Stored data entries
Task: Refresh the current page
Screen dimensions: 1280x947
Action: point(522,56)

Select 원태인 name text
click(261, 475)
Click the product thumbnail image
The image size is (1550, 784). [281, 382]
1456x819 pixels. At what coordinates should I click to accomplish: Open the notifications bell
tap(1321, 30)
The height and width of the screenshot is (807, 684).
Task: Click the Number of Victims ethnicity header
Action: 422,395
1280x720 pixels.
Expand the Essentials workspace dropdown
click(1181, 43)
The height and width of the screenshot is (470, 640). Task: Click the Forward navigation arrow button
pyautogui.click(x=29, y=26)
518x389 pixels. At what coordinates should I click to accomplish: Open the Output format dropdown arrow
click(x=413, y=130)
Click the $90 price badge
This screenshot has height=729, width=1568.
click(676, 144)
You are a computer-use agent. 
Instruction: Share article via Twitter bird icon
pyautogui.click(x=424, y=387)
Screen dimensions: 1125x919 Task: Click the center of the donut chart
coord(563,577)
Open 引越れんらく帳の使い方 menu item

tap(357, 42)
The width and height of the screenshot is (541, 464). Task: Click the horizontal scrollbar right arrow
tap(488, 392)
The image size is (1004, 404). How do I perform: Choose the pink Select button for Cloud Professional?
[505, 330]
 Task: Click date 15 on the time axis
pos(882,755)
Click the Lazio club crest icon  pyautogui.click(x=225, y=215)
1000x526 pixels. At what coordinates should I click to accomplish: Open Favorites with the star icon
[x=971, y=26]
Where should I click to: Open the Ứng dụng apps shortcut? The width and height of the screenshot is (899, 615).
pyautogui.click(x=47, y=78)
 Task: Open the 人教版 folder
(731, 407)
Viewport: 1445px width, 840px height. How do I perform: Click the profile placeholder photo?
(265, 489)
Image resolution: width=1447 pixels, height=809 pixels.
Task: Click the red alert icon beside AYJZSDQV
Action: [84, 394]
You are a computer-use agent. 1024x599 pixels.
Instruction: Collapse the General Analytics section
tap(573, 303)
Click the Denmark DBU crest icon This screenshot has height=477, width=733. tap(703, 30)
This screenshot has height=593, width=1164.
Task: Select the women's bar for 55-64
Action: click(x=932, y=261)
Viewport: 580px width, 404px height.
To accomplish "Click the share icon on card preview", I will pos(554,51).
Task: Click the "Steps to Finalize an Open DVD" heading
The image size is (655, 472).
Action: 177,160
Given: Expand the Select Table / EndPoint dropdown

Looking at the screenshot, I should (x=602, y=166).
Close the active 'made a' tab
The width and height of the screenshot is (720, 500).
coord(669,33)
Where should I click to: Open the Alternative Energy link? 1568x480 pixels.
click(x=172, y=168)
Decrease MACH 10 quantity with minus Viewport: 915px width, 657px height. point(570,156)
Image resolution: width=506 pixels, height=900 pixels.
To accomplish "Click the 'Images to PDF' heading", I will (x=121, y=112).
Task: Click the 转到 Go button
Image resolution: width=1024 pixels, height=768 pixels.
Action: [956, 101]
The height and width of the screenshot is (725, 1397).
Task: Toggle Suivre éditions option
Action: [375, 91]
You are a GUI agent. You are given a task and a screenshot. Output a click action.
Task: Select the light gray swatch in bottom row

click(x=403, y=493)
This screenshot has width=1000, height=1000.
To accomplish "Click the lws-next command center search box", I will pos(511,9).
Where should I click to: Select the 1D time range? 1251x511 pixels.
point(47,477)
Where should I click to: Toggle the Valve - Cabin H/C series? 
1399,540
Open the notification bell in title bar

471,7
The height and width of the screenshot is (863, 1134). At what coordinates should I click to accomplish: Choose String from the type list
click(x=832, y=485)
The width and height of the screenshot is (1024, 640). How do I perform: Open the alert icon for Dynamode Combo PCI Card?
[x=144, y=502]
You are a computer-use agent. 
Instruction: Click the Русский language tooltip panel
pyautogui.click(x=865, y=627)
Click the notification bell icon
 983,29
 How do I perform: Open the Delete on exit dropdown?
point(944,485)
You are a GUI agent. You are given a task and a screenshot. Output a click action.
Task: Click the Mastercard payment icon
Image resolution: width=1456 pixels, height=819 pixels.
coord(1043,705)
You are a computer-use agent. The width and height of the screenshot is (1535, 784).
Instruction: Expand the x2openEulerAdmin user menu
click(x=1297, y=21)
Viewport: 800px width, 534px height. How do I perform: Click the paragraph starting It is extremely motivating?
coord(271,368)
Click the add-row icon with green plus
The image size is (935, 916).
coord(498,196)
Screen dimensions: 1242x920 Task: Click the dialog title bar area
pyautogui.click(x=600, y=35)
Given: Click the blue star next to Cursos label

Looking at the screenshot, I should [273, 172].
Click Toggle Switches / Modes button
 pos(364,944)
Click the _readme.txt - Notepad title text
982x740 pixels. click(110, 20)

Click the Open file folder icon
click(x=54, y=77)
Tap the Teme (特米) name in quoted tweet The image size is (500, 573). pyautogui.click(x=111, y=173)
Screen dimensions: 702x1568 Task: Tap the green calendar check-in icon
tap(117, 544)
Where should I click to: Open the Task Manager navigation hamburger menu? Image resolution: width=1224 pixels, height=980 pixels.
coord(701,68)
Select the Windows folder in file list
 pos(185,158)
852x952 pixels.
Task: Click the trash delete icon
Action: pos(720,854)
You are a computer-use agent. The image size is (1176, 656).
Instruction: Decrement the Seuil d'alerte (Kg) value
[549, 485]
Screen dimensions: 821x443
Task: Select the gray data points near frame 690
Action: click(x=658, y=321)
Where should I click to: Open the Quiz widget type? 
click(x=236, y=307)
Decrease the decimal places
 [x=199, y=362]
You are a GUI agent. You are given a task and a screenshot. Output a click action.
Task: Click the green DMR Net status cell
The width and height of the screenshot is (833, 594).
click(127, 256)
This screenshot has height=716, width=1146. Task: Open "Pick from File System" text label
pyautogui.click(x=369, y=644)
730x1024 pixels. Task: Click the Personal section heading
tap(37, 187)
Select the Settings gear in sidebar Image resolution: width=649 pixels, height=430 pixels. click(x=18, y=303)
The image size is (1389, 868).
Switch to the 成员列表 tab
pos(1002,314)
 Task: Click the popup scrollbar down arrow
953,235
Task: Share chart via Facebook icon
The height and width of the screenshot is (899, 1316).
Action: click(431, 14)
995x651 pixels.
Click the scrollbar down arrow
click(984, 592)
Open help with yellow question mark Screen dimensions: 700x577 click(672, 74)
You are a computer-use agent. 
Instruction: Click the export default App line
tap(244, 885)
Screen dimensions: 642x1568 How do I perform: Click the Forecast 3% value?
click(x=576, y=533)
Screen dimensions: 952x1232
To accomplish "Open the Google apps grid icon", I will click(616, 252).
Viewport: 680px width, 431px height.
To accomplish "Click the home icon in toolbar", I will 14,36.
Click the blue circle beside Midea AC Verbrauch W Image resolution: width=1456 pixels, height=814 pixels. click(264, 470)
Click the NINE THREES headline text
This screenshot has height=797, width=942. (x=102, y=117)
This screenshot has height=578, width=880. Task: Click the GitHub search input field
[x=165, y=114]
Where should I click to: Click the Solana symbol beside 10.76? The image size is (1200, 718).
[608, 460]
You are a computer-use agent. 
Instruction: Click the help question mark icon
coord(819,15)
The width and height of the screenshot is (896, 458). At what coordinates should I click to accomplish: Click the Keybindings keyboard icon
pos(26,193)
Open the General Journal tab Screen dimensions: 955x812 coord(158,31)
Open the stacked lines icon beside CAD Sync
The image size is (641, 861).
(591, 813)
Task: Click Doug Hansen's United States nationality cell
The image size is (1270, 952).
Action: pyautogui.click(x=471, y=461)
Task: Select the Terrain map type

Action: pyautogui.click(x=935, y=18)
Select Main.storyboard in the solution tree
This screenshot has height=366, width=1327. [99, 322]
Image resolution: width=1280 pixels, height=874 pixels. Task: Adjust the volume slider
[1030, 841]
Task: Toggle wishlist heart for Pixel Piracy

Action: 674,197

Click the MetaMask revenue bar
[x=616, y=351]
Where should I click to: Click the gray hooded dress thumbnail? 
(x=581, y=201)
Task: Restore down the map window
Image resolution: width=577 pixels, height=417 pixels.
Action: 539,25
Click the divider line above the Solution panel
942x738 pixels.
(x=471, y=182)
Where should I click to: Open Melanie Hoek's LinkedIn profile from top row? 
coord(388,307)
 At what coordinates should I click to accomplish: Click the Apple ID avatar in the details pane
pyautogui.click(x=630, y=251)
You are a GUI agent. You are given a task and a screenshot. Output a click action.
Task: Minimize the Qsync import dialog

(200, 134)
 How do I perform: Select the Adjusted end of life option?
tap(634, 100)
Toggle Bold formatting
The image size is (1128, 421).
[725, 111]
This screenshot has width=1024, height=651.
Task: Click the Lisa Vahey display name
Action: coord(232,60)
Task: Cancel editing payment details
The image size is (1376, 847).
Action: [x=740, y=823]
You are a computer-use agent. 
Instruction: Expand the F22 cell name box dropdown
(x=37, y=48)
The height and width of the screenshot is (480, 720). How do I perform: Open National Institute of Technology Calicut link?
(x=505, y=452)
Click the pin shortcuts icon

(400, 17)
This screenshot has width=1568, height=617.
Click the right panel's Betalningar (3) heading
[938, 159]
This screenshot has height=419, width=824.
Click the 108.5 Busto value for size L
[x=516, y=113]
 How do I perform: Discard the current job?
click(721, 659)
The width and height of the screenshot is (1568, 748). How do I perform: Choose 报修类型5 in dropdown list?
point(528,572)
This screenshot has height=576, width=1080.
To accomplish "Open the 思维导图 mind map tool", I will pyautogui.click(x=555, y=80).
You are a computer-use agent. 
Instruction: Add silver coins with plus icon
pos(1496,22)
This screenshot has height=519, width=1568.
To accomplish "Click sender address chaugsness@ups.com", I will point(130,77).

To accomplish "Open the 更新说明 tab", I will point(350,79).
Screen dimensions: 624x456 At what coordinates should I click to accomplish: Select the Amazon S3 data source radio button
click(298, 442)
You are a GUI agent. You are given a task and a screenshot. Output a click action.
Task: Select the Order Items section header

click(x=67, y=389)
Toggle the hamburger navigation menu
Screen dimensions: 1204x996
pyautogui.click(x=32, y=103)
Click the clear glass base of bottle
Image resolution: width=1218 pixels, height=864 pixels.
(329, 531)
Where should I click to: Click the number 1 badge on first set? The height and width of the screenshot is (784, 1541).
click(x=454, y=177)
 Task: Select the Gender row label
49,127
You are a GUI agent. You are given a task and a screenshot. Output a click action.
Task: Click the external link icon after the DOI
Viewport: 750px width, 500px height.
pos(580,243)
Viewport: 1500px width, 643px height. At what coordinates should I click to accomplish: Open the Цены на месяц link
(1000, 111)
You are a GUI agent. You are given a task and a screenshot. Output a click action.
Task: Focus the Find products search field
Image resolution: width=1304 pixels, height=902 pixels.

**What is needed:**
Write down exactly the span of lines above from the one containing "Where should I click to: Open the Quiz" to the one containing "Click the blue circle", both ends included.

**Your response:**
Where should I click to: Open the Quiz widget type? 
click(x=236, y=307)
Decrease the decimal places
 [x=199, y=362]
You are a GUI agent. You are given a task and a screenshot. Output a click action.
Task: Click the green DMR Net status cell
The width and height of the screenshot is (833, 594).
click(127, 256)
This screenshot has height=716, width=1146. Task: Open "Pick from File System" text label
pyautogui.click(x=369, y=644)
730x1024 pixels. Task: Click the Personal section heading
tap(37, 187)
Select the Settings gear in sidebar Image resolution: width=649 pixels, height=430 pixels. click(x=18, y=303)
The image size is (1389, 868).
Switch to the 成员列表 tab
pos(1002,314)
 Task: Click the popup scrollbar down arrow
953,235
Task: Share chart via Facebook icon
The height and width of the screenshot is (899, 1316).
Action: click(431, 14)
995x651 pixels.
Click the scrollbar down arrow
click(984, 592)
Open help with yellow question mark Screen dimensions: 700x577 click(672, 74)
You are a computer-use agent. 
Instruction: Click the export default App line
tap(244, 885)
Screen dimensions: 642x1568 How do I perform: Click the Forecast 3% value?
click(x=576, y=533)
Screen dimensions: 952x1232
To accomplish "Open the Google apps grid icon", I will click(616, 252).
Viewport: 680px width, 431px height.
To accomplish "Click the home icon in toolbar", I will 14,36.
Click the blue circle beside Midea AC Verbrauch W Image resolution: width=1456 pixels, height=814 pixels. click(264, 470)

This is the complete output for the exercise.